Com base em novas provas, coronel envolvido no 8/1 quer reabrir fase de instrução

Jorge Naime Barreto, envolvido na trama golpista de 2022, solicita reabertura da instrução penal

A defesa do coronel Jorge Naime Barreto solicitou ao ministro Alexandre de Moraes, do Supremo Tribunal Federal (STF), a reabertura da instrução penal no processo que envolve o policial militar no contexto dos acontecimentos golpistas de 2022. Os advogados pedem ainda um prazo adicional para apresentar as defesas finais, que, segundo eles, devem ocorrer após a análise das novas evidências trazidas pela ação penal contra o núcleo central do esquema golpista.

Bruno Jordano e Marina Mansur, representantes do coronel, argumentam que a abertura do processo contra o núcleo central da trama golpista, como identificado pela Procuradoria-Geral da República (PGR), deve influenciar diretamente no caso de Naime. Eles afirmam que, após a identificação dos verdadeiros responsáveis pela estratégia dos atos, a responsabilidade de Naime, que não teria o poder de tomar decisões, deve ser revista.

“Se os principais responsáveis pela decisão estratégica foram identificados posteriormente, qual o fundamento para manter a acusação contra aqueles que sequer tinham poder de ação?”, questionam os advogados em sua petição. Eles também destacam que os novos elementos apresentados pela Ação Penal 2668, que decorre do inquérito 4923, mudam a visão sobre os fatos, revelando um novo panorama e identificando os reais responsáveis pela articulação e facilitação dos ataques de 8 de janeiro de 2023.

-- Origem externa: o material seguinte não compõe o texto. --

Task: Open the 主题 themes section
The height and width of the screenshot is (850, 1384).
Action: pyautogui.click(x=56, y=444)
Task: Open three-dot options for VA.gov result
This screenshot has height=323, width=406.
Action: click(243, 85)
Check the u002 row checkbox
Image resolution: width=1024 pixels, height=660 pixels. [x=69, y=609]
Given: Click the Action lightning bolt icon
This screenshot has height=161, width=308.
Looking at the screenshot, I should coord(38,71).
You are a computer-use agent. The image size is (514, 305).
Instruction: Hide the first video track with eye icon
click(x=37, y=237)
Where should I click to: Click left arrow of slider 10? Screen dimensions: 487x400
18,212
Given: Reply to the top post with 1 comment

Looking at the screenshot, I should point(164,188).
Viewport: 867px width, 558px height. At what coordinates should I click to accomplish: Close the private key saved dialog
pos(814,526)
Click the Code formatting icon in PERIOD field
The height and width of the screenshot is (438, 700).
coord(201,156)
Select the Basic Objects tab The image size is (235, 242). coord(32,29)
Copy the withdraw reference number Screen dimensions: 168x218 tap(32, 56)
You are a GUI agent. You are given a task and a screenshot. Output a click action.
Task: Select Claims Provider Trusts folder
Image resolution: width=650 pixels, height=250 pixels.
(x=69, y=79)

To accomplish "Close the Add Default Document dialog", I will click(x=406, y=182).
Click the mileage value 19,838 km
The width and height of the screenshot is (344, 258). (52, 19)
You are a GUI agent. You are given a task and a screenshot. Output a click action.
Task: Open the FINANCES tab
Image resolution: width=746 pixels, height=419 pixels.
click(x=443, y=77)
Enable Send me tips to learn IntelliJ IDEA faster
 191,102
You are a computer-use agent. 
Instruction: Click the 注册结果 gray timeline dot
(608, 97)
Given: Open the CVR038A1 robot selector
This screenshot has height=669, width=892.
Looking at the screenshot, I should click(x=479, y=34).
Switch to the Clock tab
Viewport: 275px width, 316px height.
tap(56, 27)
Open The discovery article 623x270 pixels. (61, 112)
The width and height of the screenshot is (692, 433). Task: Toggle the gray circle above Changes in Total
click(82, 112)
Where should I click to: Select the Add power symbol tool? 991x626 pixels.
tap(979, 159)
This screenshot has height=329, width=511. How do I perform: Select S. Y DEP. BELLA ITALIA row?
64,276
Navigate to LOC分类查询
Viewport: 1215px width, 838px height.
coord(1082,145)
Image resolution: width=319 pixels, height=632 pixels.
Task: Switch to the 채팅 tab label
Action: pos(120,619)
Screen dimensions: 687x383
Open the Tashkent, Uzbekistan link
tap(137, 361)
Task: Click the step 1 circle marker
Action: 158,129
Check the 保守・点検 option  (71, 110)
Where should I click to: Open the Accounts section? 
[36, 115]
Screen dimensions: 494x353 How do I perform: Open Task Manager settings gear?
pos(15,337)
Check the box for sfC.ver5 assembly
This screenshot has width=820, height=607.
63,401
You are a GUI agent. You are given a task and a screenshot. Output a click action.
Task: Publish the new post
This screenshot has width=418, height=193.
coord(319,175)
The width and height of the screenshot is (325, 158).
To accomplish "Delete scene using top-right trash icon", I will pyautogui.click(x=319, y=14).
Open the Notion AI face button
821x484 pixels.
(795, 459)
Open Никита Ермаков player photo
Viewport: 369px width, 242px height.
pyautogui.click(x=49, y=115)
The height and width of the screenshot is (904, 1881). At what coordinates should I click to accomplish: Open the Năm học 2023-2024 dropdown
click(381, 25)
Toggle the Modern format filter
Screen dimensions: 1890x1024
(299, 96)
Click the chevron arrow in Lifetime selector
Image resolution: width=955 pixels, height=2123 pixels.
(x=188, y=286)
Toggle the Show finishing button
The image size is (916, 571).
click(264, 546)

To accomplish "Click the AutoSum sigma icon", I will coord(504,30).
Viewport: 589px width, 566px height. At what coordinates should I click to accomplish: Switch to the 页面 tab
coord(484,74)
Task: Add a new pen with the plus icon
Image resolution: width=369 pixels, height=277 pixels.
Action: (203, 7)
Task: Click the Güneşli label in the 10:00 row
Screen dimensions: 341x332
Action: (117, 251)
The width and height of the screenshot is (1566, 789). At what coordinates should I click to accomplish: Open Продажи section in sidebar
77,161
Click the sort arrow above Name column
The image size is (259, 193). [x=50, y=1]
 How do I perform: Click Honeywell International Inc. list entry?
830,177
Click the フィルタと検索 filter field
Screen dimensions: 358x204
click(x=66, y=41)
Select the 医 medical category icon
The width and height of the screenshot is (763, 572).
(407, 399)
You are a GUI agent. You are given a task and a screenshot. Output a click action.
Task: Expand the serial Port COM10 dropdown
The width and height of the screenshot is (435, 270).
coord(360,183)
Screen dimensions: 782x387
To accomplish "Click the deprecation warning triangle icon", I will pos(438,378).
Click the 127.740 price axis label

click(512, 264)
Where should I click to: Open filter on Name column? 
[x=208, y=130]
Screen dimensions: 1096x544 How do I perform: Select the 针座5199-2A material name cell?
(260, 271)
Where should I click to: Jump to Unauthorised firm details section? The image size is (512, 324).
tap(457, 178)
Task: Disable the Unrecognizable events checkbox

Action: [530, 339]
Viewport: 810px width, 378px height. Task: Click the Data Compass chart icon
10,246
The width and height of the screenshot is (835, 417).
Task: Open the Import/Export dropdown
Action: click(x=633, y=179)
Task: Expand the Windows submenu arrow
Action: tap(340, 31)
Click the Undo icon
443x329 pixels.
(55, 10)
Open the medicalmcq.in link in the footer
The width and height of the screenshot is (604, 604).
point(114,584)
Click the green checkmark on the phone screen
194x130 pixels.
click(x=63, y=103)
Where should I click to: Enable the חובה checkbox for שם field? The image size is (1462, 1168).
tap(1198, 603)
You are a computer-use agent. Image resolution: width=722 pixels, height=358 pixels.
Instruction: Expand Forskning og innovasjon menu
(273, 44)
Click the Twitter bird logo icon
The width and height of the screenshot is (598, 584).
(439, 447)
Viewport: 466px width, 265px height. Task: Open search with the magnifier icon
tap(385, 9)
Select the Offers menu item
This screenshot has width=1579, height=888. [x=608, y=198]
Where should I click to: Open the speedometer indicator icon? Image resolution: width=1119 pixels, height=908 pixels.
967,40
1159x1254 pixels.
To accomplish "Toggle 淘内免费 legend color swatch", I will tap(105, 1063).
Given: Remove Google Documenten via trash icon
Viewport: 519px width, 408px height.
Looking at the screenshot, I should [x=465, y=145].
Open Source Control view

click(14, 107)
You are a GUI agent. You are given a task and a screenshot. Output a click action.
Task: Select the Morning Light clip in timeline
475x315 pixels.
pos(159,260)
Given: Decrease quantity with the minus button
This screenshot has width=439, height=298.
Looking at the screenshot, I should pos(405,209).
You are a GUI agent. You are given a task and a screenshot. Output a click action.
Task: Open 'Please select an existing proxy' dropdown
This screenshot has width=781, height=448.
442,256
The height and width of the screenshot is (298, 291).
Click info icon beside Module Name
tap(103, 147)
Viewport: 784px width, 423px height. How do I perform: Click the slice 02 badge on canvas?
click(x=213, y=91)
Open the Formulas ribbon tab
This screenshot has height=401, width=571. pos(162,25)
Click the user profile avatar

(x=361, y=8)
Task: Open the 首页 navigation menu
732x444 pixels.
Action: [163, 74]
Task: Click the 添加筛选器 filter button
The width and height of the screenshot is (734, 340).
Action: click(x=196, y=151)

A defesa destaca que a acusação contra o ex-presidente Jair Bolsonaro mostra que Naime estava distante dos círculos onde as decisões críticas, tanto de ação quanto de omissão, foram tomadas. Eles ressaltam que Naime não fazia parte dos grupos que trocaram mensagens sobre os alertas da Abin e a liberação de manifestantes, elementos centrais para a crise. Além disso, Naime não integrava o Grupo Perímetro, que também foi envolvido nos acontecimentos.

Na última quarta-feira (30), o relator do processo, ministro Alexandre de Moraes, liberou o acesso integral à defesa de Bolsonaro às provas coletadas pela Polícia Federal no âmbito da investigação sobre os atos golpistas. O ministro também autorizou o acesso completo aos conteúdos dos celulares e mídias apreendidas, que haviam sido parcialmente utilizadas pela acusação.

O processo contra Naime está em fase final, e a Primeira Turma do STF já aceitou, por unanimidade, a denúncia contra sete oficiais da Polícia Militar do Distrito Federal pelos ataques de 8 de janeiro. A defesa do coronel questiona a forma como a investigação foi conduzida, mencionando que ele estava de férias no período dos ataques e, mesmo assim, foi preso enquanto outros envolvidos permaneciam livres para apresentar versões distorcidas dos fatos.

“A narrativa construída em torno do caso omite fatos, distorce informações e cria histórias de heróis e vilões, longe da realidade dos acontecimentos”, afirmam os advogados de Naime.

Diante disso, Bruno Jordano e Marina Mansur pedem que as provas recolhidas no caso contra o núcleo central dos golpistas sejam compartilhadas, alegando que a falta de acesso a essas evidências configura cerceamento de defesa. Eles ressaltam que, para oferecer uma defesa plena, é essencial que as conversas nas mídias digitais sejam contextualizadas e que as imagens forenses dos réus sejam compartilhadas integralmente.

Jorge Naime foi preso em fevereiro de 2023 e liberado sob fiança em maio de 2024. A acusação contra ele ganhou força após declarações de Ricardo Cappelli, ex-interventor federal e número dois do Ministério da Justiça, que afirmou ter presenciado tentativas de Naime de retardar a ação das tropas nos dias 8 e 9 de janeiro. Cappelli também relatou que os ônibus com os presos demoraram a chegar à Polícia Federal, aumentando as suspeitas sobre a atuação do coronel.

Em sua defesa, Naime se explicou durante a CPI da Câmara Legislativa do Distrito Federal, realizada em março do ano passado. Na ocasião, ele afirmou ter seguido as normas e sugerido que Cappelli não entendia o funcionamento das operações da Polícia Militar, além de ter justificado a demora no envio dos ônibus pela falta de estrutura para receber os detidos.